For the Niners, Kyle Shanahan does a tremendous job moving his receivers around the line but since Week 14, Kendrick Bourne (200-1 DraftKings) has lined up in the slot on 58.9% of his snaps. Bourne has been targeted the second-most among all Niners WRs from the slot, receiving 8 targets with 6 receptions and 1 TD. Bourne actually leads the Niners with 6 receiving TDs this season and has caught all of them since Week 9. If Shanahan thinks he has a good matchup in the slot and if the Chiefs defense is pre-occupied stopping the run and doubling up on George Kittle, don’t be surprised if Bourne can find some lanes in one-on-one matchups. 

As noted above, the Niners come in with the No. 2 rated DVOA defense on the season and have allowed the second-lowest percentage of explosive pass plays in the NFL. In order to win this Super Bowl against the juggernaut offense of the Chiefs, the Niners defense will most likely have to step up and slow down Mahomes. The Niners come in with a vaunted defensive line that has put pressure on QBs all season. They rank second in the NFL in pressure rate and have done so while blitzing at the fourth-lowest rate in the NFL. The key to slowing down Mahomes is to get pressure on him without having to send extra defenders. Mahomes has faced five teams that blitzed him at a rate per drop back of 13% or lower in their matchup with the Chiefs. The Chargers did it twice along with the Raiders, Lions, and Patriots once. It could be total coincidence but Mahomes’s five lowest QB ratings on the season occurred in those games. In those five games, Mahomes produced a 46% success rate, which would rank 15th in the NFL. Outside of those five games, Mahomes’ success rate was 52%, which would be No. 2 in the NFL. If the Niners are going to win, it isn’t crazy to think someone on their defense can step up and win this MVP award.

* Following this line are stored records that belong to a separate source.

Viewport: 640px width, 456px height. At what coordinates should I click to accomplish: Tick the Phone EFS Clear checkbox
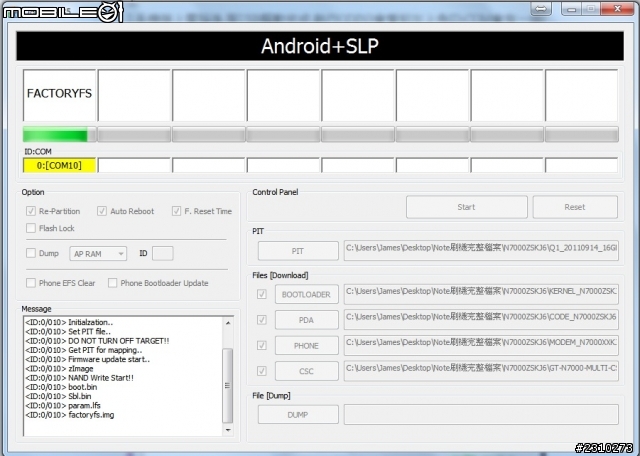pyautogui.click(x=30, y=283)
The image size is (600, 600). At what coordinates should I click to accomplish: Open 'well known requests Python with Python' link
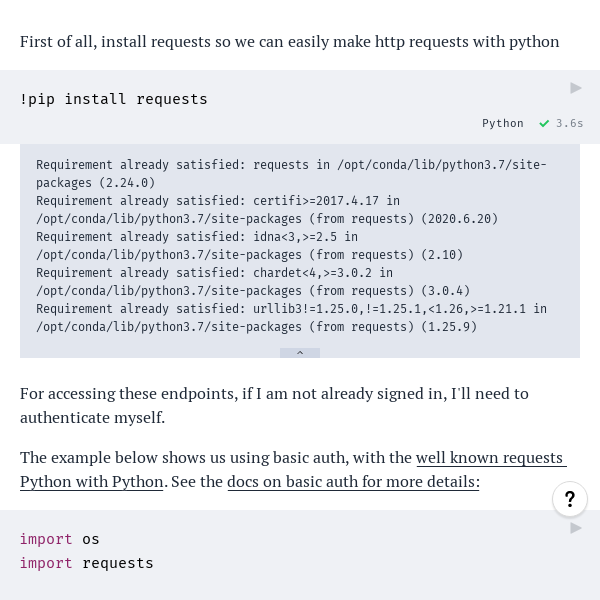(293, 470)
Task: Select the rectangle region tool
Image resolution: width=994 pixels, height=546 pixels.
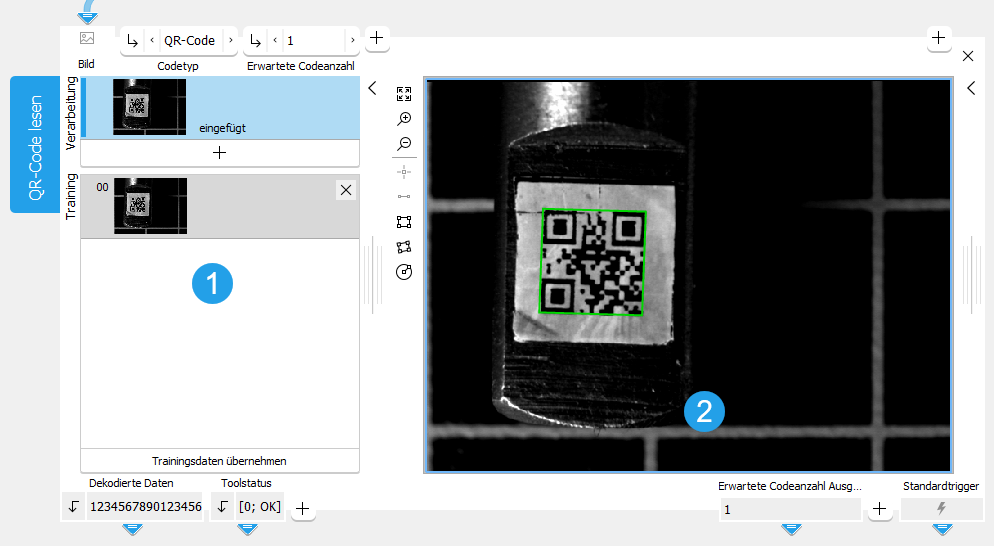Action: click(x=404, y=222)
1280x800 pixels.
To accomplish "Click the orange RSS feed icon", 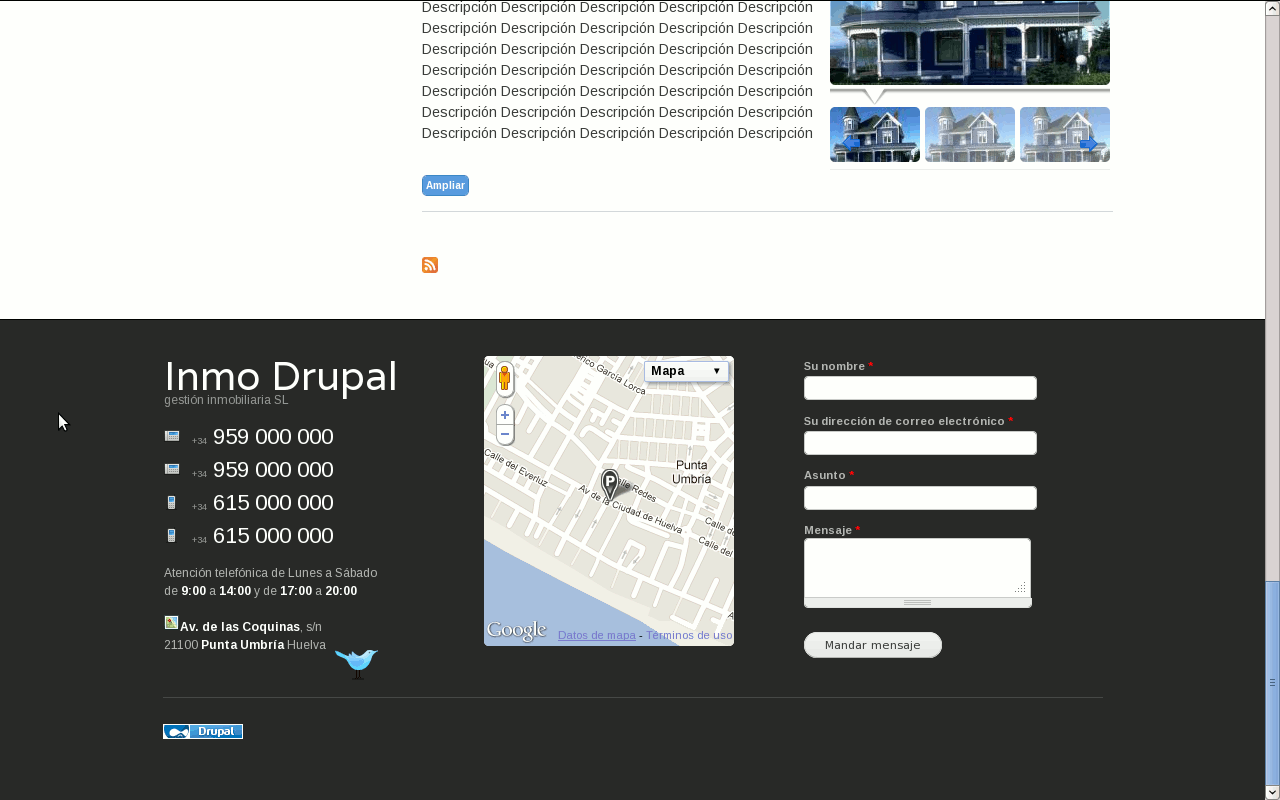I will click(x=430, y=265).
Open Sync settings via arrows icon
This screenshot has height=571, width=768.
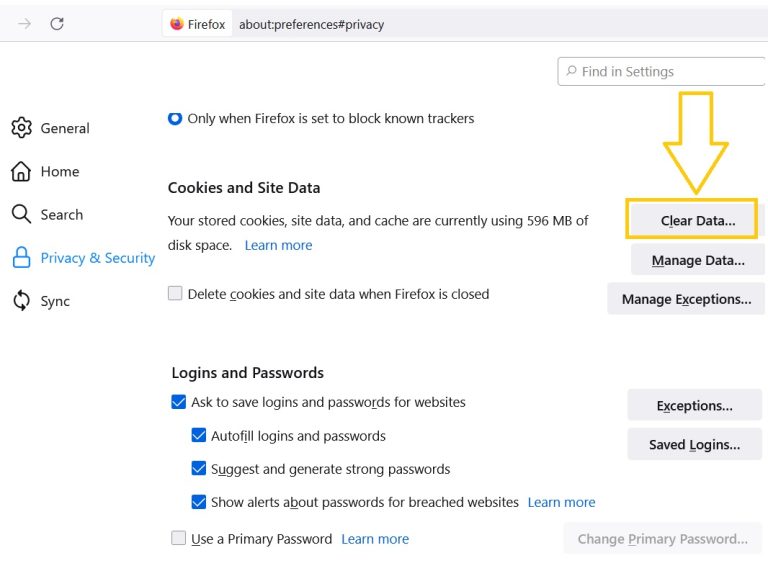coord(21,300)
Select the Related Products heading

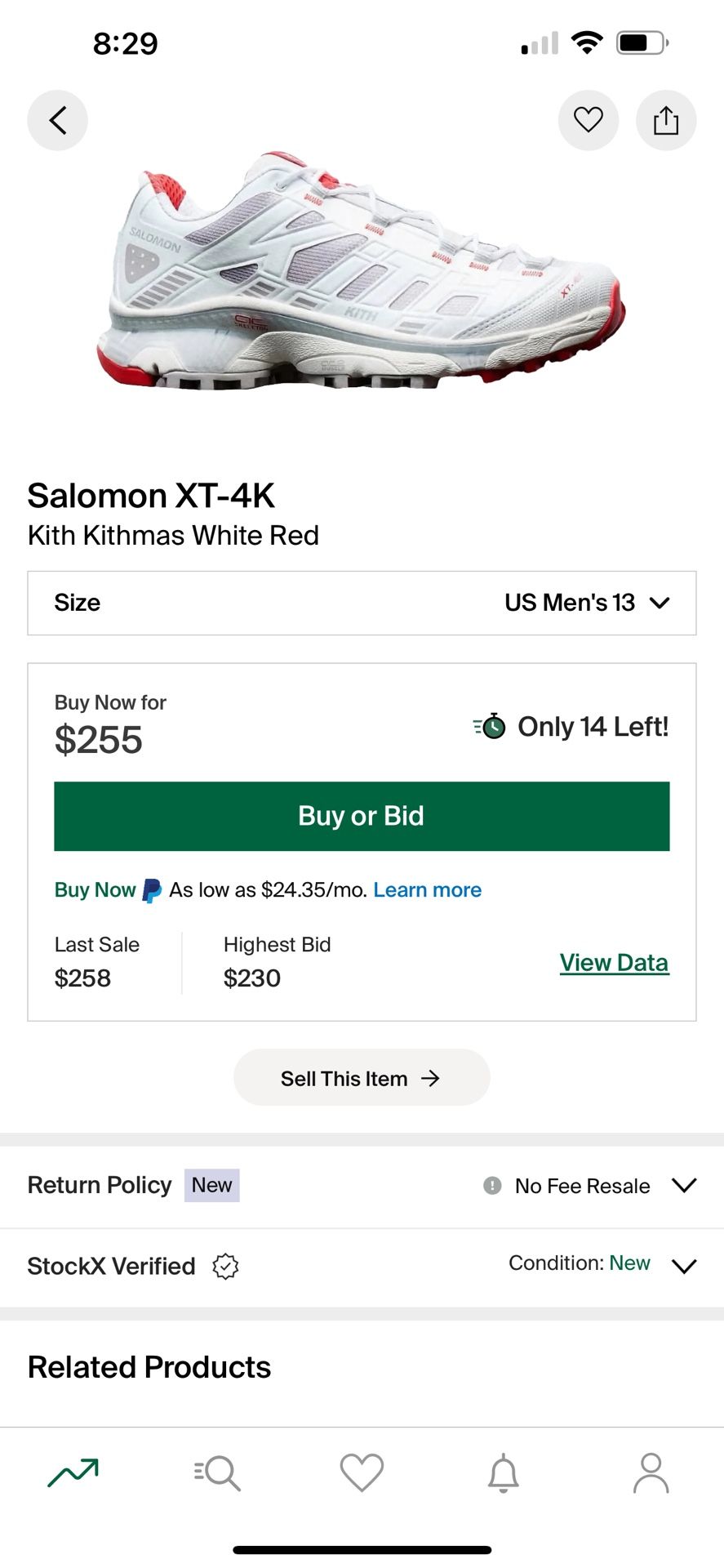[149, 1366]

Von Miller was able to win the MVP in 2016 by sacking Cam Newton 2.5 times and forcing two fumbles. Malcolm Smith won the MVP in 2014 by recovering a fumble and returning an INT for a TD off Peyton Manning. Deter Jackson won the MVP with 2 INTs. In order for a Niners defensive player to win this award, he’d have to either sack Mahomes multiple times and cause at least one fumble or they’d have to intercept Mahomes at least once and potentially return an INT for a TD. The latter is much harder to predict so I’m focusing on a pass rusher.

All season we have seen Niner DE Dee Ford (150-1 FanDuel) harass QBs with a team-leading 3.7% sack rate on 215 pass rushes. This compares to Nick Bosa (35-1 FanDuel) and Arik Armstead’s (125-1 DraftKings) 2.3% rate.

Bosa is first on the Niners in total pressure rate at 16.2% but Ford comes in second at 13%. Heading into the playoffs, the Niners pass rush was night and day better with Ford on the field. According to Next Gen Stats, the Niners pressure rate jumps from 22% to 36% and sack rate triples from 5% to 16% when Ford is on the field.

When it comes to the Super Bowl MVP, writers who vote on this award love good narratives. I can see voters totally soaking up the “revenge game” angle with Ford. After costing the Chiefs a SB trip last season, when he jumped offsides against the Patriots, Ford was traded from Kansas City to the Niners. If he can produce multiple sacks and help the Niners win this SB, I can see voters get swayed towards the Ford narrative. Of all the defensive longshots for the Niners, I believe Ford is the best bet.